Plain-Jane Esther would appear to be the major confidante of her earthy landlady, a lonely if bejeweled Caucasian customer whose husband blames her for their childlessness, and a frank, pretty African-American prostitute who plays ragtime piano, swigs gin and would rather put up with her customers than take up a harder if more seemly trade. All three of these women have depended on men but not on romance. Esther proves a sucker for the latter, blossoming like a flower when a lonely-hearts letter arrives from a Barbados-born gentleman sweating out his living on the Panama Canal. And hers is not the only lonely heart: Mr. Marks, the Romanian-Jewish immigrant who sells Esther material, shares with her a lust for fabric that in less constricted circumstances might lead to something.

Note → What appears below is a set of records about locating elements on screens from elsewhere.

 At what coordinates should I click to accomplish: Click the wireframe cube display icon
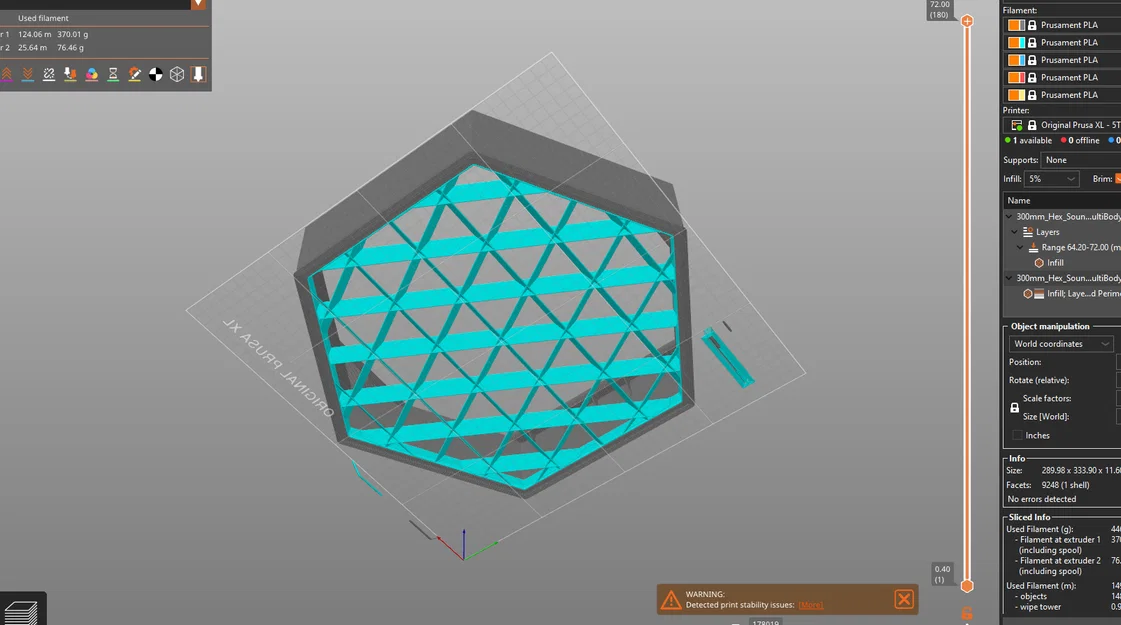(x=177, y=74)
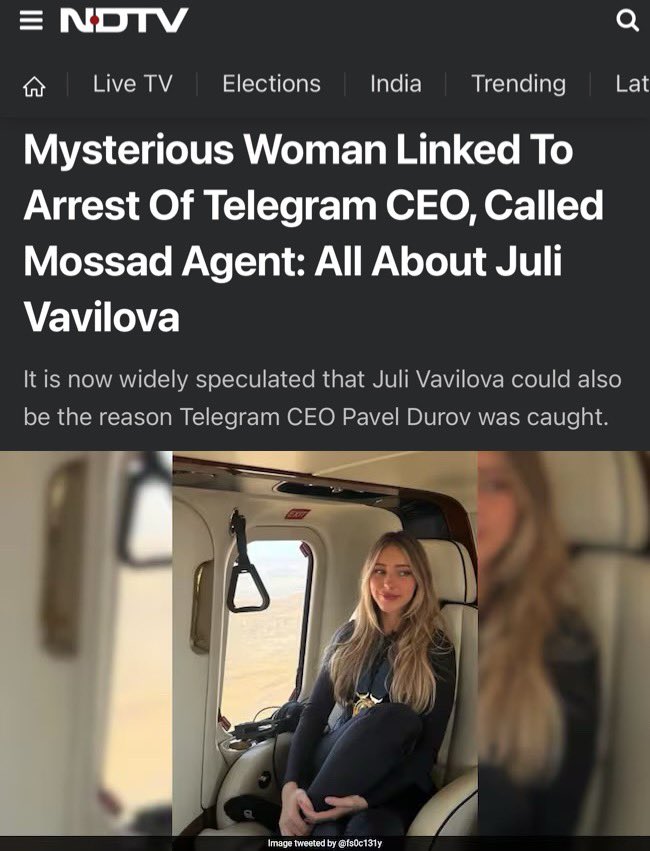Screen dimensions: 650x851
Task: Select the partially visible Latest tab
Action: tap(632, 84)
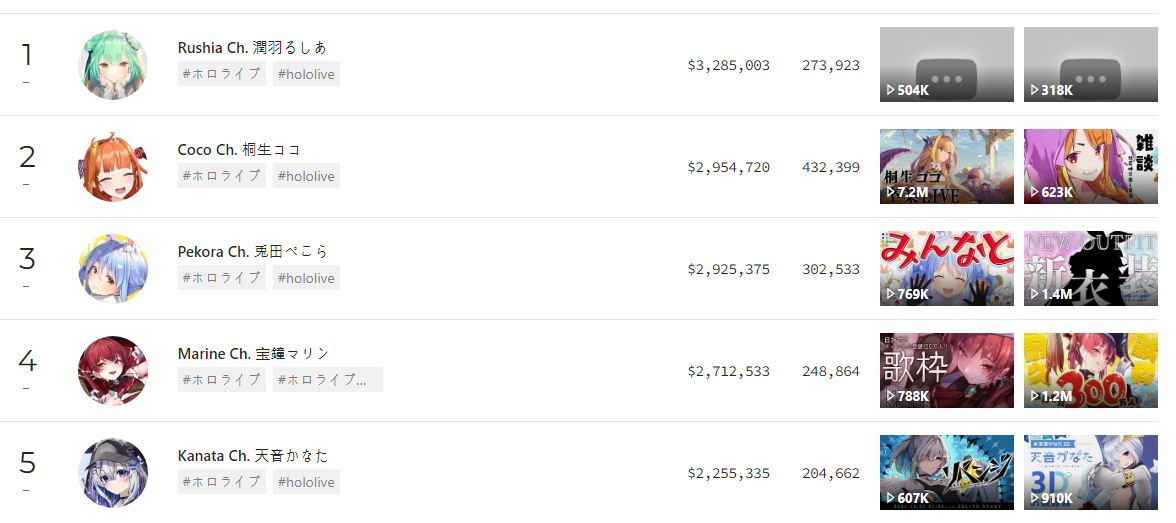Open Rushia Ch. 潤羽るしあ channel link
Viewport: 1176px width, 523px height.
click(252, 48)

Lindsey McWhorter, "Esther." and Nael Nacer, "Mr. Marks," in "Intimate Apparel." (Glenn Perry)
Lindsey McWhorter, "Esther." and Nael Nacer, "Mr. Marks," in "Intimate Apparel." (Glenn Perry)

I have seen this play before and found it somewhat wan if well crafted: I wondered what the prizes and praise were about. Credit is due, then, to the Lyric staging. In Williams’ lively production, the small-scale, talky drama ranges all around a compact, atmospheric setting by Anne Sherer that includes an interchangeable bedroom with pineapple-festooned four-poster, a patch of urban brick exterior, the steep stair to Mr. Marks’ cramped lair of sensual dry goods and the little chunk of Panama suggested by Kelsey Jarboe’s sound design. Composer and music director Allyssa Jones punctuates the show with infectious ragtime ditties, and Kris Sidberry, as Esther’s prostitute pal Mayme, though she does something else for her supper, sings nicely. (Her simulated piano playing’s not bad either.)

Lindsey McWhorter (right) in "Intimate Apparel" at the Lyric Stage. (Glenn Perry)
Lindsey McWhorter (right) in "Intimate Apparel" at the Lyric Stage. (Glenn Perry)

All of the performances are satisfying, especially those by Cheryl D. Singleton as Esther’s compassionate if cautionary landlady and Nael Nacer as the orthodox fabric purveyor whose respect for cultural tradition has him as cinched in as one of Esther’s corsets would. As epistolary wooer George Armstrong, who shows up somewhat cruder in the flesh, Brandon G. Green manages both the lilting patois that has one lady friend dub him Songbird and the portrayal of a guy who does rotten things without being entirely rotten. The scene in which his mercenary motivation comes out is a veritable roll in the hay with cash that is painful to watch.

At the heart of the work, of course, is Esther, in a lovely performance by the expressive Lindsey McWhorter. Like Singleton’s Mrs. Dickson, McWhorter’s shy but steely Esther is possessed of an earthy, spontaneous laugh that, however repressed she is, seems to spring from a joyful center and hint at roiling emotional depths. Her sadder but wiser ending may be a tad subtle. But there is a hint of future generations to come along, find those stagy period photographs, and delve into the real-life stories behind them.
Carolyn Clay was for many years the theater editor and chief drama critic for the Boston Phoenix. She is a past winner of the George Jean Nathan Award for Dramatic Criticism.